# WHAT IS BEING ASKED:
Only the lines from the one containing "Click into the formula bar input" through the one containing "Given: Open the Crop gravity dropdown" should be printed, exactly as they appear below, with both ends included.

[Stored records]
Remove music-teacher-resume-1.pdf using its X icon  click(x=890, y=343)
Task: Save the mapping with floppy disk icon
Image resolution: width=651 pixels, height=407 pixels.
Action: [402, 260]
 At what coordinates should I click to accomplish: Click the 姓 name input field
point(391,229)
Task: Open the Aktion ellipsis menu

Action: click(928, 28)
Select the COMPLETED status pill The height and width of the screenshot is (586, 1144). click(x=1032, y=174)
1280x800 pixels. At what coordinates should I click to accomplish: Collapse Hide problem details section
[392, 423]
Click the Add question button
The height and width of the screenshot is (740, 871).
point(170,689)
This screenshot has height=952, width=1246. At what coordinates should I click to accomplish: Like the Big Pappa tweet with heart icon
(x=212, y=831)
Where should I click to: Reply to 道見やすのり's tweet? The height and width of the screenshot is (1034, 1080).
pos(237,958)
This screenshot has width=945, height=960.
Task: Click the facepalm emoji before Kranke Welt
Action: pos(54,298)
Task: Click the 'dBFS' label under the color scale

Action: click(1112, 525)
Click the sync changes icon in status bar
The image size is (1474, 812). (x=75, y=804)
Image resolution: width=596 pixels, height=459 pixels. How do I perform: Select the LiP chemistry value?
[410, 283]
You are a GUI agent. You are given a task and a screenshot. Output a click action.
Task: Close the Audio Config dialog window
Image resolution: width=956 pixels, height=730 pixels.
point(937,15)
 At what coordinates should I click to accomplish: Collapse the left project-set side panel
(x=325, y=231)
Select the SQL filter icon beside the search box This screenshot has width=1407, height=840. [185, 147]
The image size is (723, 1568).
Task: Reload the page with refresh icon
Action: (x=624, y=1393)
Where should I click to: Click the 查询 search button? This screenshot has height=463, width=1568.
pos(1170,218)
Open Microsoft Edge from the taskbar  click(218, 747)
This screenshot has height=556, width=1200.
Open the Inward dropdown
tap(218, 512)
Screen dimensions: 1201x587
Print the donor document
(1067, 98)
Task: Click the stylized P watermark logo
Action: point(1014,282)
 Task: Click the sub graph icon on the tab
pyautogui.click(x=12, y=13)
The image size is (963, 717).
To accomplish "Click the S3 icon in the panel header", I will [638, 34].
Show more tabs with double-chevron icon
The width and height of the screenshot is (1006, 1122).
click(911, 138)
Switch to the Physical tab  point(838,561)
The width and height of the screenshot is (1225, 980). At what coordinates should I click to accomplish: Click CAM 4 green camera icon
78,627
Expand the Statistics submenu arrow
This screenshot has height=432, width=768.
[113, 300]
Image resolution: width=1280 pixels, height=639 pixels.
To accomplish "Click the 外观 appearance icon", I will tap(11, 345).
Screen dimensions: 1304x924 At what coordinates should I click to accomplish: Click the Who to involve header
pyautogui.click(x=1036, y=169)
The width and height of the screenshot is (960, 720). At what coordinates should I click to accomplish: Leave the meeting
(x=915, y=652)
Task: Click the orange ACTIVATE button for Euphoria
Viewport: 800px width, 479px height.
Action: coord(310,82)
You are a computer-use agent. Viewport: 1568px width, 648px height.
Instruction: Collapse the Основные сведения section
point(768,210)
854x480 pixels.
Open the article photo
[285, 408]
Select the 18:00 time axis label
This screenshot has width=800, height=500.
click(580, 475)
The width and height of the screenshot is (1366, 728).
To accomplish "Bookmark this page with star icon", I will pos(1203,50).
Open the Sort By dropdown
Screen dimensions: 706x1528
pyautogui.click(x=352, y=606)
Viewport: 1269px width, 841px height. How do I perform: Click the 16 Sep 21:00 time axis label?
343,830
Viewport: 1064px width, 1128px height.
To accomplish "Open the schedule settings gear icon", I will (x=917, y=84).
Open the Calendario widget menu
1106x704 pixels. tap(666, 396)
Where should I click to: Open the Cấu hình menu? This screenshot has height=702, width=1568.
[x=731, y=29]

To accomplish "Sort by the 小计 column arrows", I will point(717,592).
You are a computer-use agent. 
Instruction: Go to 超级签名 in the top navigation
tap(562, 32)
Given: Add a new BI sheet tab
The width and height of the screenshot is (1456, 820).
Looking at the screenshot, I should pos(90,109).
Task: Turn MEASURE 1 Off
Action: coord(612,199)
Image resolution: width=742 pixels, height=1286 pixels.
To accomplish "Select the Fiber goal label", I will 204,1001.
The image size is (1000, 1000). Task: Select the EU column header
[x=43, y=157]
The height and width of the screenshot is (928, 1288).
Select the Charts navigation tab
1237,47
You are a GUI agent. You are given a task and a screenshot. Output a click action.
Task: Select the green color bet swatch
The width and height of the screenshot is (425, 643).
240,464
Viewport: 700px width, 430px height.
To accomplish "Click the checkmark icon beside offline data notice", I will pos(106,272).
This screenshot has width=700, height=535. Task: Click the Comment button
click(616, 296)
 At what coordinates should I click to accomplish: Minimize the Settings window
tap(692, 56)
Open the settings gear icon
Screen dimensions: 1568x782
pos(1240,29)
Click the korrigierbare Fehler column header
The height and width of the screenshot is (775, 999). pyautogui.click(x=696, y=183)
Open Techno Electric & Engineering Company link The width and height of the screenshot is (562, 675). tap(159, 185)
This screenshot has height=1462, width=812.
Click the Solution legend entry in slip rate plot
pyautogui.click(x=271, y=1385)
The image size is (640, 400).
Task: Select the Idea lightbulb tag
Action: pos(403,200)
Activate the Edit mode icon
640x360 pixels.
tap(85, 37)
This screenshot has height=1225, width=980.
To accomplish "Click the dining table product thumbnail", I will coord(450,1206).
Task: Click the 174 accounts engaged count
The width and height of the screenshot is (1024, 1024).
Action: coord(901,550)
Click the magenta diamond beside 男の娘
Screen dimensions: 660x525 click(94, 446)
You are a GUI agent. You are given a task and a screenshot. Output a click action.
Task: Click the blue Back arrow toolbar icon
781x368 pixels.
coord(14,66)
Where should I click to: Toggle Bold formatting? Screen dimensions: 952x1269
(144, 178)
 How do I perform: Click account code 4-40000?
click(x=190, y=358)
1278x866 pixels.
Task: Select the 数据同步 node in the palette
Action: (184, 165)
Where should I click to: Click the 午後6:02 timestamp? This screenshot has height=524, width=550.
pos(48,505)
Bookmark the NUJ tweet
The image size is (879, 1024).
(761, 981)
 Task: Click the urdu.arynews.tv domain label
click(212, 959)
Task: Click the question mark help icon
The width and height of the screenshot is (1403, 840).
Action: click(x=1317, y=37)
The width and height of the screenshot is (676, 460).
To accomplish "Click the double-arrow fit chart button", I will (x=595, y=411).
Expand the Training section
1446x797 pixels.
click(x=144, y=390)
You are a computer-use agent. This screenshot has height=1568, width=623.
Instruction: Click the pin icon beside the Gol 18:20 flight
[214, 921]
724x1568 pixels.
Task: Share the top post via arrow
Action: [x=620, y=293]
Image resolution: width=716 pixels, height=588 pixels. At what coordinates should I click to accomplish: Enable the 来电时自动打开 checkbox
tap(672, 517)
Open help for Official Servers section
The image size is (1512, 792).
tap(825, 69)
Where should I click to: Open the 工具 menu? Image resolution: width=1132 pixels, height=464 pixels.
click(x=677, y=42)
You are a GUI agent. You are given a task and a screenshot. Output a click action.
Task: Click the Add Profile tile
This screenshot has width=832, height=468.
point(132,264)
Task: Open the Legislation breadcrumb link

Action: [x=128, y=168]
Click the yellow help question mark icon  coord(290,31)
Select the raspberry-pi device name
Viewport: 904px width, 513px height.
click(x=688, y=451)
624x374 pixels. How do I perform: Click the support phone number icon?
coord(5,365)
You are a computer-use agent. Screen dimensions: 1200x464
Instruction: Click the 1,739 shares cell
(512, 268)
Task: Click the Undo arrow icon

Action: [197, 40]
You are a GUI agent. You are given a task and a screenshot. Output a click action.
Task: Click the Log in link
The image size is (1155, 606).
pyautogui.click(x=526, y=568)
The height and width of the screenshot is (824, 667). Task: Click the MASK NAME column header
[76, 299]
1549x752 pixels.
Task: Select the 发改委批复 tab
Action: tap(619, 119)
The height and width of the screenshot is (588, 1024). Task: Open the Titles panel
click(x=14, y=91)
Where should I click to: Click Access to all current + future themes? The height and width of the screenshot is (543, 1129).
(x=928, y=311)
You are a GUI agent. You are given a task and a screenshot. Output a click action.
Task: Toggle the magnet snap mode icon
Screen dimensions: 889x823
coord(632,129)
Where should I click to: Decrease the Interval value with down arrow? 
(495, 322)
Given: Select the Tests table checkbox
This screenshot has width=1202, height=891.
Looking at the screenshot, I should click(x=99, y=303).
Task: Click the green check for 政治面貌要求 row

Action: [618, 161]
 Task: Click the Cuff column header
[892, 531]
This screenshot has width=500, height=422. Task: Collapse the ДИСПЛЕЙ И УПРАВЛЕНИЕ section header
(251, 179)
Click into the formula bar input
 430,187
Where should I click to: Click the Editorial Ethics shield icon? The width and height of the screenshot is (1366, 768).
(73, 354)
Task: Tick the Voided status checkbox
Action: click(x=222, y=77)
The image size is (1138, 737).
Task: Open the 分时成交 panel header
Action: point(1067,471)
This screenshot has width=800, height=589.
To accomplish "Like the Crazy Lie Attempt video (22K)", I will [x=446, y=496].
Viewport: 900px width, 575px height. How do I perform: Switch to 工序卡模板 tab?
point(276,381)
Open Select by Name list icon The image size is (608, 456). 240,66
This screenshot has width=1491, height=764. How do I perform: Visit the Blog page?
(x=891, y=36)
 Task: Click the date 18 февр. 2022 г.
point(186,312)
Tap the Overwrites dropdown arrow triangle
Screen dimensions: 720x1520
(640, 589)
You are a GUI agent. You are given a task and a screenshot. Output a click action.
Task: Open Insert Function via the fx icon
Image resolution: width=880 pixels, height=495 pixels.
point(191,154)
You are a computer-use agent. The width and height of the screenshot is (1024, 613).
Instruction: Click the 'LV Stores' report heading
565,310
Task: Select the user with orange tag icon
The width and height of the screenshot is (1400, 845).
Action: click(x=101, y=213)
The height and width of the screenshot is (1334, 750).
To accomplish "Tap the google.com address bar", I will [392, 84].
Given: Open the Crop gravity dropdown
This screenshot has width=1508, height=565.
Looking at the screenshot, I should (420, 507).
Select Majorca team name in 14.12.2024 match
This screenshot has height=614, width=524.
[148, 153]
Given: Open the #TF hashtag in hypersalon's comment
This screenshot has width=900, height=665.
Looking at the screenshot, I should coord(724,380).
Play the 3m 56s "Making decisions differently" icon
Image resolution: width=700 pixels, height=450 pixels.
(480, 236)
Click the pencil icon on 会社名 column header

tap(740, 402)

# EXERCISE ANSWER:
Click into the formula bar input
 430,187
Where should I click to: Click the Editorial Ethics shield icon? The width and height of the screenshot is (1366, 768).
(73, 354)
Task: Tick the Voided status checkbox
Action: click(x=222, y=77)
The image size is (1138, 737).
Task: Open the 分时成交 panel header
Action: point(1067,471)
This screenshot has width=800, height=589.
To accomplish "Like the Crazy Lie Attempt video (22K)", I will [x=446, y=496].
Viewport: 900px width, 575px height. How do I perform: Switch to 工序卡模板 tab?
point(276,381)
Open Select by Name list icon The image size is (608, 456). 240,66
This screenshot has width=1491, height=764. How do I perform: Visit the Blog page?
(x=891, y=36)
 Task: Click the date 18 февр. 2022 г.
point(186,312)
Tap the Overwrites dropdown arrow triangle
Screen dimensions: 720x1520
(640, 589)
You are a GUI agent. You are given a task and a screenshot. Output a click action.
Task: Open Insert Function via the fx icon
Image resolution: width=880 pixels, height=495 pixels.
point(191,154)
You are a computer-use agent. The width and height of the screenshot is (1024, 613).
Instruction: Click the 'LV Stores' report heading
565,310
Task: Select the user with orange tag icon
The width and height of the screenshot is (1400, 845).
Action: click(x=101, y=213)
The height and width of the screenshot is (1334, 750).
To accomplish "Tap the google.com address bar", I will [392, 84].
Given: Open the Crop gravity dropdown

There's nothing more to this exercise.